# Input rows
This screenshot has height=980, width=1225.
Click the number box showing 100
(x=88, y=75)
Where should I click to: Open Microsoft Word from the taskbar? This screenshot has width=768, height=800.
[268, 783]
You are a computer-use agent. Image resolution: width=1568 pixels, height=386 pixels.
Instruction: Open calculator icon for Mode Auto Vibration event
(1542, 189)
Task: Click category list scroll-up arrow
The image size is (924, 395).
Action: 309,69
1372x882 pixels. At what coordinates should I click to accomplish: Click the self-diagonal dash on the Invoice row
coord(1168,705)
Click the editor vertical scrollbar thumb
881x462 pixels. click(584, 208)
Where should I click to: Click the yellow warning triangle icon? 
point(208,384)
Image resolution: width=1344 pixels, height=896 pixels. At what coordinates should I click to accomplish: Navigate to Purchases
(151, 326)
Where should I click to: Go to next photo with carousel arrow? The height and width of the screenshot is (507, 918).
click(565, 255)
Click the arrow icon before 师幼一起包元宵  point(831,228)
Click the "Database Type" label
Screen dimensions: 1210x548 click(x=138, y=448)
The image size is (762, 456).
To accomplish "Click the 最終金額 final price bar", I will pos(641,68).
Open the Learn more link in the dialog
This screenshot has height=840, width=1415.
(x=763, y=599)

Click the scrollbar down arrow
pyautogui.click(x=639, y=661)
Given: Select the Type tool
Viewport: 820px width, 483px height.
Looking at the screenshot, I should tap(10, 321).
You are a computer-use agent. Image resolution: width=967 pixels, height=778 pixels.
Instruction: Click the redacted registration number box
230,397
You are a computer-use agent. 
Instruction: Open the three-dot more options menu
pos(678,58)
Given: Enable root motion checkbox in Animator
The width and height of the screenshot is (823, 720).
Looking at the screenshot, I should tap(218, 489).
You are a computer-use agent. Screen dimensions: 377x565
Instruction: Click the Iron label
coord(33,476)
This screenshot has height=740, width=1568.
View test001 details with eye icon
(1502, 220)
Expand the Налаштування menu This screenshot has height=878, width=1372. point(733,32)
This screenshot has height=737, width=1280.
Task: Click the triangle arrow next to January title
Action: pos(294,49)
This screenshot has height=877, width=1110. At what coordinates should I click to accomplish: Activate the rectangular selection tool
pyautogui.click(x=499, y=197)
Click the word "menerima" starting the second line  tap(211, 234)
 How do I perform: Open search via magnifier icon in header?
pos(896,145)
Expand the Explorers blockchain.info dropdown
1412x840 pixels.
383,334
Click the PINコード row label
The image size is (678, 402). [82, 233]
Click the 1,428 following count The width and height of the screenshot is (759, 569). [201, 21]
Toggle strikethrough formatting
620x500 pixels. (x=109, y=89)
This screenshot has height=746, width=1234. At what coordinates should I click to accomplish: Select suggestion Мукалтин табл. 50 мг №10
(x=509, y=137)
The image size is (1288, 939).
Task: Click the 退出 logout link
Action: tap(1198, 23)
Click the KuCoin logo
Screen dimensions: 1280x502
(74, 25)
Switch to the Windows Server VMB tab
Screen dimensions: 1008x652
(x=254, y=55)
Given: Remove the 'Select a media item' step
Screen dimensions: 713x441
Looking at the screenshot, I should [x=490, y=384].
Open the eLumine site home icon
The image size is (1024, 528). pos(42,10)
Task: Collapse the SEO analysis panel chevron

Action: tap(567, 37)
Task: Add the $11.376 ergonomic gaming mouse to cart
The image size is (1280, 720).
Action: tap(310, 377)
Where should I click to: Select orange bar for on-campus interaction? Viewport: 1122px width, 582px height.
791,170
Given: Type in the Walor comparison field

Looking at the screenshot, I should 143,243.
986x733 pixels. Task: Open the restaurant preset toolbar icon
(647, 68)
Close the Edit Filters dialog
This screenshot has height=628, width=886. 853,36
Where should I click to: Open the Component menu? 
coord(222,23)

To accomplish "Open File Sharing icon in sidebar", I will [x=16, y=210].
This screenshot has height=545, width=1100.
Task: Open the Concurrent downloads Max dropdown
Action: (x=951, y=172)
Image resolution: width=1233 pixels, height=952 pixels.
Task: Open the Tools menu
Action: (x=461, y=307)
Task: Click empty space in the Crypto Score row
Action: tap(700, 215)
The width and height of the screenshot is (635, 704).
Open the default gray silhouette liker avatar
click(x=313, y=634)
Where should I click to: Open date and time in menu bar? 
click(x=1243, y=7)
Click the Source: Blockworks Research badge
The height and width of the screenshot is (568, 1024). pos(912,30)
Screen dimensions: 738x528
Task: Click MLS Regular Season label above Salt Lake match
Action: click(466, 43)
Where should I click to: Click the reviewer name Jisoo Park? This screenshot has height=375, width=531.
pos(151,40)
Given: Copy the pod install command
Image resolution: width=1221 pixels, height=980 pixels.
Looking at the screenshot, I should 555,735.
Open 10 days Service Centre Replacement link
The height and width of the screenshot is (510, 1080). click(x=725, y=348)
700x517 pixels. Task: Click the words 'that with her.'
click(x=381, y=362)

# Directive
Copy out every line in the listing above that contains the string "dialog". Case counts, so only lines with that exact capitalization qualify.

# Written answer
Open the Learn more link in the dialog
Close the Edit Filters dialog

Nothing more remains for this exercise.